What you will do:
Once the line with "Abuse (634, 15)" is found in the entries below, print it and each following line exactly, stopping after the line with "Додатки Чати в Telegram (361, 2072)"; print nothing else.
^^^^^^^^
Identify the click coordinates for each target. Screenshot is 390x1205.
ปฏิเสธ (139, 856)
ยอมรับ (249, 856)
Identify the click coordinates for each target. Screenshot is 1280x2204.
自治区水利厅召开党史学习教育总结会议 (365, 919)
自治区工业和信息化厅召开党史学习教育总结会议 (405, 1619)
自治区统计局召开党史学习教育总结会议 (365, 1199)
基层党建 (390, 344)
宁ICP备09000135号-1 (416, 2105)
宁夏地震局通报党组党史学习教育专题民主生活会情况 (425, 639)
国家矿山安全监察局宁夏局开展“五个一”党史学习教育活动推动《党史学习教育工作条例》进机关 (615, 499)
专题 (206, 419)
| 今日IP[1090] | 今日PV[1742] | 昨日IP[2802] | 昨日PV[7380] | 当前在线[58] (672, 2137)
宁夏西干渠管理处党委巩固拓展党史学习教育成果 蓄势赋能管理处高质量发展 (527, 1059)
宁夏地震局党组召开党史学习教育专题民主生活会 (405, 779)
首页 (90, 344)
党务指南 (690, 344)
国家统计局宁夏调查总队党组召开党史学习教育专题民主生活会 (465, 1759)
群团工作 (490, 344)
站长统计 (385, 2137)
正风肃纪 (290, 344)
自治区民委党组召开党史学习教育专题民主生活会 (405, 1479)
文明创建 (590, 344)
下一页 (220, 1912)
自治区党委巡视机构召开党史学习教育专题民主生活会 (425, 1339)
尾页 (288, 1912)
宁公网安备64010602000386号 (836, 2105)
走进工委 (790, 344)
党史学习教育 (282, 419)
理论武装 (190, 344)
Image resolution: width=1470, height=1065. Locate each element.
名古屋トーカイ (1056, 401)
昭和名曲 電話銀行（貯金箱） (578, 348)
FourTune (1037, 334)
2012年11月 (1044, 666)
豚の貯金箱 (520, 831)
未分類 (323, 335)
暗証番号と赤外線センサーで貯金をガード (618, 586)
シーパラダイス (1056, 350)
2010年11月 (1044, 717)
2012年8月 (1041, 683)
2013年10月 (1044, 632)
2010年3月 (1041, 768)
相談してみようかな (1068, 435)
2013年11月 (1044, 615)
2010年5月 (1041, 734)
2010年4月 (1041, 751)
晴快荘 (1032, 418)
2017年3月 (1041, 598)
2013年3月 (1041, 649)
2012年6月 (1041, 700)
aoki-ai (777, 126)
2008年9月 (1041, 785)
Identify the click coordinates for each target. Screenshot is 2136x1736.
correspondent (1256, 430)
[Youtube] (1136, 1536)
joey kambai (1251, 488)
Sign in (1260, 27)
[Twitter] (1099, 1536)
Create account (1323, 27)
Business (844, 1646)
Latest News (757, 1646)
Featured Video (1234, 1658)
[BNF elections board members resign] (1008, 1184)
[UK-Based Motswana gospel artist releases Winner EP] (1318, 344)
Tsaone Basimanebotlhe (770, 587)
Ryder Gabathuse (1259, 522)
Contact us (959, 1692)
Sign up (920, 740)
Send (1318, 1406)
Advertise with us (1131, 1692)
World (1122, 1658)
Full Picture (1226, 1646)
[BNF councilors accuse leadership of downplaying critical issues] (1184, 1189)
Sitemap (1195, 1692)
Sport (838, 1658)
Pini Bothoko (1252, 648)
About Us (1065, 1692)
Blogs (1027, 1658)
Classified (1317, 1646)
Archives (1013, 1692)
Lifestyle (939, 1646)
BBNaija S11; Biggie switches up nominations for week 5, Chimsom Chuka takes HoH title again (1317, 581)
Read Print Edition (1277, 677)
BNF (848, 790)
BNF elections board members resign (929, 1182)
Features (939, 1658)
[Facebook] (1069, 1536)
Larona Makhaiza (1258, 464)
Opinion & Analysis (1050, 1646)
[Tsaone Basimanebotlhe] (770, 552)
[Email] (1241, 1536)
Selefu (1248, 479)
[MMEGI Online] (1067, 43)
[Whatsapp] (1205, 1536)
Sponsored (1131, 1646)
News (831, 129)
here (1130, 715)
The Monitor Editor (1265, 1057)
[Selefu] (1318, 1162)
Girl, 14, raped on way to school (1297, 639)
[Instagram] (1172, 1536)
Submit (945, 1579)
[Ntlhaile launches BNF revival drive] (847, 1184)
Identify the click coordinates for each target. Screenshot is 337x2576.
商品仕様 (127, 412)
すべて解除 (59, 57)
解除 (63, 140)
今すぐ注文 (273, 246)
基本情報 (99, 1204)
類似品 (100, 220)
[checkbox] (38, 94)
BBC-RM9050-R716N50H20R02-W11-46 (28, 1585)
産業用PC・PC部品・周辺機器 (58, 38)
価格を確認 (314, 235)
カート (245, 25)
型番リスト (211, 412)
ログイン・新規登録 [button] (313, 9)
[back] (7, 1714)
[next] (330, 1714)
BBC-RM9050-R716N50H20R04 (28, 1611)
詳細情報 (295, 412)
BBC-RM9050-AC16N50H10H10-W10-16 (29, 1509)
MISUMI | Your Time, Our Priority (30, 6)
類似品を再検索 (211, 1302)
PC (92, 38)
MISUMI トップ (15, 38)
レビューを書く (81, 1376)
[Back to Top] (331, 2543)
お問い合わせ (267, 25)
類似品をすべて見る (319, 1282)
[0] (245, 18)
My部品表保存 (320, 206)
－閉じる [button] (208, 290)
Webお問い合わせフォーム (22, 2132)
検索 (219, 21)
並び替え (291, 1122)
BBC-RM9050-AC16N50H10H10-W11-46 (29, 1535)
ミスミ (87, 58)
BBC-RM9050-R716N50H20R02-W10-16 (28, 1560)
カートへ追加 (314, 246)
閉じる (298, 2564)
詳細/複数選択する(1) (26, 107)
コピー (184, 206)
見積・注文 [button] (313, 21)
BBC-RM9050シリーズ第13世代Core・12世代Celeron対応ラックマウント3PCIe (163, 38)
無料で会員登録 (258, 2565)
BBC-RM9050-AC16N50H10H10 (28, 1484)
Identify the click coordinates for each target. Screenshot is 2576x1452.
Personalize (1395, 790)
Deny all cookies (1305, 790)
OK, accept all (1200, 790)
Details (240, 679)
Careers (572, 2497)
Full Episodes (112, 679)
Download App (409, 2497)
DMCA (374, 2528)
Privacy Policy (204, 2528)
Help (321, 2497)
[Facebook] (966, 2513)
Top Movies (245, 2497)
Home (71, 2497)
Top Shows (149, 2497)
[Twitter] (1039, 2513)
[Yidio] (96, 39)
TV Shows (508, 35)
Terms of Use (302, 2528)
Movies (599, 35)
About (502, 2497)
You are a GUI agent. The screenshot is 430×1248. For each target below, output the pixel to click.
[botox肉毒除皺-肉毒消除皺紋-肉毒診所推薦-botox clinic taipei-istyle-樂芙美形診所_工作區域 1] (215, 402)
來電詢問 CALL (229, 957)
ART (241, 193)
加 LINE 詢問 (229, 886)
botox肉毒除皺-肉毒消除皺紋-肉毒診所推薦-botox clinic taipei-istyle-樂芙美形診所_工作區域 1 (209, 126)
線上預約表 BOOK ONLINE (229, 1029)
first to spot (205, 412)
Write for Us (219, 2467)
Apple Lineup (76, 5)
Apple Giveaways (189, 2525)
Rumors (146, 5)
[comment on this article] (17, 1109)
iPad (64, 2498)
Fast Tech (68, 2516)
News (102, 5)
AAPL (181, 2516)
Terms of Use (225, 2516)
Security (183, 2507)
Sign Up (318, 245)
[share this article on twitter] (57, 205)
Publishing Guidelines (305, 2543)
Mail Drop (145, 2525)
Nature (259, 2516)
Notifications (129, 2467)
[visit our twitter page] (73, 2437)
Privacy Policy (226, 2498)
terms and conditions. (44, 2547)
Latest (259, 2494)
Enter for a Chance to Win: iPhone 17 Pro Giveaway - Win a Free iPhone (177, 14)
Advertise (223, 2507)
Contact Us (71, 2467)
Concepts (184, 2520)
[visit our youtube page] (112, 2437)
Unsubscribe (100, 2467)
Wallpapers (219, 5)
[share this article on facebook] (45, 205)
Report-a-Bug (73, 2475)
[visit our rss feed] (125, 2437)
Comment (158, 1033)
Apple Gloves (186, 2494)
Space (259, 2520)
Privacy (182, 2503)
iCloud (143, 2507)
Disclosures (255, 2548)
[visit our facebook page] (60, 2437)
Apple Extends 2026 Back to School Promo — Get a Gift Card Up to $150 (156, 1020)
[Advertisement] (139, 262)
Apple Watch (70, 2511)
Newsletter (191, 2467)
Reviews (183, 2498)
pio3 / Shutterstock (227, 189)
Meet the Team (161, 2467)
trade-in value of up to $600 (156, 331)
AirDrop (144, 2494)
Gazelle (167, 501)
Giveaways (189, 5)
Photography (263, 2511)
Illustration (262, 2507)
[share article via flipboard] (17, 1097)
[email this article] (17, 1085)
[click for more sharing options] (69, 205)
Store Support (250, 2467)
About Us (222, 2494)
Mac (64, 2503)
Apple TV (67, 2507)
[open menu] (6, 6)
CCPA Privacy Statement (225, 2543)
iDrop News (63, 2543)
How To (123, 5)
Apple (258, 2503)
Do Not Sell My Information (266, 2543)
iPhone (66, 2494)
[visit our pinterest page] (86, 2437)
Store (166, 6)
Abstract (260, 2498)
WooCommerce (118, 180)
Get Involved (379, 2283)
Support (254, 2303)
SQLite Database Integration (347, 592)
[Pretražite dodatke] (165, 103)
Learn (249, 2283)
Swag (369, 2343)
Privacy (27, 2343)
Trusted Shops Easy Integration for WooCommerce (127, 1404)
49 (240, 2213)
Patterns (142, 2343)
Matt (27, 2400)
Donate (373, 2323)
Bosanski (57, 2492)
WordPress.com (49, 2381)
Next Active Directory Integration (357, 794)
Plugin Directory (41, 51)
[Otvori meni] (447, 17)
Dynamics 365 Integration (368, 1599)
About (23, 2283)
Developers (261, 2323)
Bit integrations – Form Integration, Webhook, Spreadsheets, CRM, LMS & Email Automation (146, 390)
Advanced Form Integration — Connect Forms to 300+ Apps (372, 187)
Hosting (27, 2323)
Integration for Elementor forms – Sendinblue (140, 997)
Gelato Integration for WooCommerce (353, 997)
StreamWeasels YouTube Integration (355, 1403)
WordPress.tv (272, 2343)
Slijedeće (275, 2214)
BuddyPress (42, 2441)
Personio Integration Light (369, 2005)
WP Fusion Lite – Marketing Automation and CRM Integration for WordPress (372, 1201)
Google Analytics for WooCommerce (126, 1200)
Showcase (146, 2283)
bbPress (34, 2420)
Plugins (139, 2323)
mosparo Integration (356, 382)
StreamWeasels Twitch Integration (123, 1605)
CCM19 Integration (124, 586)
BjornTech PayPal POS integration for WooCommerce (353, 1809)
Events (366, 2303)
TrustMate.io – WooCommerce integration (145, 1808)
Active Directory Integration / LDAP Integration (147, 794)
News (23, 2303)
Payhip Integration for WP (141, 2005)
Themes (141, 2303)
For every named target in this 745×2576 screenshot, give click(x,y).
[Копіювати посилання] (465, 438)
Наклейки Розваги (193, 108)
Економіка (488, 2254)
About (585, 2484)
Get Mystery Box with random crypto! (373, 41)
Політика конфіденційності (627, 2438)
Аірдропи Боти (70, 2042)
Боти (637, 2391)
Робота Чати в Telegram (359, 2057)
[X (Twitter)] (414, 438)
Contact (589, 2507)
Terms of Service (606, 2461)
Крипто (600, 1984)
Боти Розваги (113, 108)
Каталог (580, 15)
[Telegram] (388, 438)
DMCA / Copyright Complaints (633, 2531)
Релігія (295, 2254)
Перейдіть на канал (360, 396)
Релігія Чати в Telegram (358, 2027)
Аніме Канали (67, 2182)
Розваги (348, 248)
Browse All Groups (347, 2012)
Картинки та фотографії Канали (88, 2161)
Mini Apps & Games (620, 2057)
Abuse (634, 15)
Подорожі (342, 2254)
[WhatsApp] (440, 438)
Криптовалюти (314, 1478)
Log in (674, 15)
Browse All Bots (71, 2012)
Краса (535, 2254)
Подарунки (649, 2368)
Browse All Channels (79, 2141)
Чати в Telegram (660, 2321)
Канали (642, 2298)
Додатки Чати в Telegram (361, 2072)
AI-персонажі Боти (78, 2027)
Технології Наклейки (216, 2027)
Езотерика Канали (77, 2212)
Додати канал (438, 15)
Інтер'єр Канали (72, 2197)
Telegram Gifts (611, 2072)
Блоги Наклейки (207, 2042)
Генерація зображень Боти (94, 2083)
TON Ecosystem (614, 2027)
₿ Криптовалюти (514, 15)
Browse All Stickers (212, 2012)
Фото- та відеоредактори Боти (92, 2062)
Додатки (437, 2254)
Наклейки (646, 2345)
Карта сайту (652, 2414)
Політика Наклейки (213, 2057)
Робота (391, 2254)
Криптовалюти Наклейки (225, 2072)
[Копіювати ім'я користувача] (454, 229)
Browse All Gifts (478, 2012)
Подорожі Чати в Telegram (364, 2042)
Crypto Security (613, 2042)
^^^^^^^^
Result of the exercise:
Abuse (634, 15)
Подорожі (342, 2254)
[WhatsApp] (440, 438)
Криптовалюти (314, 1478)
Log in (674, 15)
Browse All Bots (71, 2012)
Краса (535, 2254)
Подарунки (649, 2368)
Browse All Channels (79, 2141)
Чати в Telegram (660, 2321)
Канали (642, 2298)
Додатки Чати в Telegram (361, 2072)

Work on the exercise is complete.